**Problem to solve**. Please write out the data below once more, exactly as it stands.

**Input material**.
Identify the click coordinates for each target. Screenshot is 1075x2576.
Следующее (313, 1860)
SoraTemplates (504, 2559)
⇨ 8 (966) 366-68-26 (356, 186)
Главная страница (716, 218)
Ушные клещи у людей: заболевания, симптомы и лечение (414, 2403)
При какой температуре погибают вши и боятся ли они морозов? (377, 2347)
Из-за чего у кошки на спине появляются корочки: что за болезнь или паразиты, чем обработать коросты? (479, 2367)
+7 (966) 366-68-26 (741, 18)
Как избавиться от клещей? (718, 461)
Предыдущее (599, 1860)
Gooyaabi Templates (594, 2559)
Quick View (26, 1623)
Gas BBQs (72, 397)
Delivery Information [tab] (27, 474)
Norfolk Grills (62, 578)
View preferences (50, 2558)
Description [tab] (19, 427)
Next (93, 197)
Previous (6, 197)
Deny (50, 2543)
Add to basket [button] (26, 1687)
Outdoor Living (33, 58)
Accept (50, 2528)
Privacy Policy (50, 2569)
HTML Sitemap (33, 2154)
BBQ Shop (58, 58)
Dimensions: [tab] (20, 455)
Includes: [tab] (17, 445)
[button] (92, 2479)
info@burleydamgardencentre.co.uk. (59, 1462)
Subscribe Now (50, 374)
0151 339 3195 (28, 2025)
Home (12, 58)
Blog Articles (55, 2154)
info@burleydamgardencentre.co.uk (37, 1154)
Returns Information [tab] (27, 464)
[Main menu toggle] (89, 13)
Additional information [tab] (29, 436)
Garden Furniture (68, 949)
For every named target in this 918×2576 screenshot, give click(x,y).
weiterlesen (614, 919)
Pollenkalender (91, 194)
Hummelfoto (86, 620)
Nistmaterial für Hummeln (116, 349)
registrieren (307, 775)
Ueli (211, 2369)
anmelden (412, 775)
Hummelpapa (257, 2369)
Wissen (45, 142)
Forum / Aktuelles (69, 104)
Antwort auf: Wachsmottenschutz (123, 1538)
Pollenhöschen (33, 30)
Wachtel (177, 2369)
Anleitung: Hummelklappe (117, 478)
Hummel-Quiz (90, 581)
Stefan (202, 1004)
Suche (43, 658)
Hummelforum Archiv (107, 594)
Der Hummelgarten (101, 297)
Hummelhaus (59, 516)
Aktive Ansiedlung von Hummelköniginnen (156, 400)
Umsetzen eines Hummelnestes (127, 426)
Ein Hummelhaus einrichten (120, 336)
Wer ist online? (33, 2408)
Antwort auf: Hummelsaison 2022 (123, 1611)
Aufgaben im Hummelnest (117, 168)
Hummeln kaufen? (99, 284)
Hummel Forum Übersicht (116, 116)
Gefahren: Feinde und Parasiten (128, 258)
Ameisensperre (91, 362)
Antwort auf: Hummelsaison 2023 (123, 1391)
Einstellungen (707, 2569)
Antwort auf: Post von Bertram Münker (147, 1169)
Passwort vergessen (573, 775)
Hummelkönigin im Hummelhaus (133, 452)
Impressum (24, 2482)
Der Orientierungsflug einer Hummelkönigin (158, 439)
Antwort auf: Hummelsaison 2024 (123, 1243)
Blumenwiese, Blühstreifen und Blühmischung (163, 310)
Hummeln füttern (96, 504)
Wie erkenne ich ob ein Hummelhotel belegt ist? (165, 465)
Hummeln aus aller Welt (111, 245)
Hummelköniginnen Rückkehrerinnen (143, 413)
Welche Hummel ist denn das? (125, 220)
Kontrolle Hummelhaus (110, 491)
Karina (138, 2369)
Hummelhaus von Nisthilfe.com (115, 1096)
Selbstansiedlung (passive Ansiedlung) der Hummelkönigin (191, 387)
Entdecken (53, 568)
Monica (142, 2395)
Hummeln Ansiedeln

**Exercise output**.
Identify the click coordinates for each target. Screenshot is 1075x2576.
Следующее (313, 1860)
SoraTemplates (504, 2559)
⇨ 8 (966) 366-68-26 (356, 186)
Главная страница (716, 218)
Ушные клещи у людей: заболевания, симптомы и лечение (414, 2403)
При какой температуре погибают вши и боятся ли они морозов? (377, 2347)
Из-за чего у кошки на спине появляются корочки: что за болезнь или паразиты, чем обработать коросты? (479, 2367)
+7 (966) 366-68-26 (741, 18)
Как избавиться от клещей? (718, 461)
Предыдущее (599, 1860)
Gooyaabi Templates (594, 2559)
Quick View (26, 1623)
Gas BBQs (72, 397)
Delivery Information [tab] (27, 474)
Norfolk Grills (62, 578)
View preferences (50, 2558)
Description [tab] (19, 427)
Next (93, 197)
Previous (6, 197)
Deny (50, 2543)
Add to basket [button] (26, 1687)
Outdoor Living (33, 58)
Accept (50, 2528)
Privacy Policy (50, 2569)
HTML Sitemap (33, 2154)
BBQ Shop (58, 58)
Dimensions: [tab] (20, 455)
Includes: [tab] (17, 445)
[button] (92, 2479)
info@burleydamgardencentre.co.uk. (59, 1462)
Subscribe Now (50, 374)
0151 339 3195 (28, 2025)
Home (12, 58)
Blog Articles (55, 2154)
info@burleydamgardencentre.co.uk (37, 1154)
Returns Information [tab] (27, 464)
[Main menu toggle] (89, 13)
Additional information [tab] (29, 436)
Garden Furniture (68, 949)
For every named target in this 918×2576 screenshot, give click(x,y).
weiterlesen (614, 919)
Pollenkalender (91, 194)
Hummelfoto (86, 620)
Nistmaterial für Hummeln (116, 349)
registrieren (307, 775)
Ueli (211, 2369)
anmelden (412, 775)
Hummelpapa (257, 2369)
Wissen (45, 142)
Forum / Aktuelles (69, 104)
Antwort auf: Wachsmottenschutz (123, 1538)
Pollenhöschen (33, 30)
Wachtel (177, 2369)
Anleitung: Hummelklappe (117, 478)
Hummel-Quiz (90, 581)
Stefan (202, 1004)
Suche (43, 658)
Hummelforum Archiv (107, 594)
Der Hummelgarten (101, 297)
Hummelhaus (59, 516)
Aktive Ansiedlung von Hummelköniginnen (156, 400)
Umsetzen eines Hummelnestes (127, 426)
Ein Hummelhaus einrichten (120, 336)
Wer ist online? (33, 2408)
Antwort auf: Hummelsaison 2022 (123, 1611)
Aufgaben im Hummelnest (117, 168)
Hummeln kaufen? (99, 284)
Hummel Forum Übersicht (116, 116)
Gefahren: Feinde und Parasiten (128, 258)
Ameisensperre (91, 362)
Antwort auf: Hummelsaison 2023 (123, 1391)
Einstellungen (707, 2569)
Antwort auf: Post von Bertram Münker (147, 1169)
Passwort vergessen (573, 775)
Hummelkönigin im Hummelhaus (133, 452)
Impressum (24, 2482)
Der Orientierungsflug einer Hummelkönigin (158, 439)
Antwort auf: Hummelsaison 2024 (123, 1243)
Blumenwiese, Blühstreifen und Blühmischung (163, 310)
Hummeln füttern (96, 504)
Wie erkenne ich ob ein Hummelhotel belegt ist? (165, 465)
Hummeln aus aller Welt (111, 245)
Hummelköniginnen Rückkehrerinnen (143, 413)
Welche Hummel ist denn das? (125, 220)
Kontrolle Hummelhaus (110, 491)
Karina (138, 2369)
Hummelhaus von Nisthilfe.com (115, 1096)
Selbstansiedlung (passive Ansiedlung) der Hummelkönigin (191, 387)
Entdecken (53, 568)
Monica (142, 2395)
Hummeln Ansiedeln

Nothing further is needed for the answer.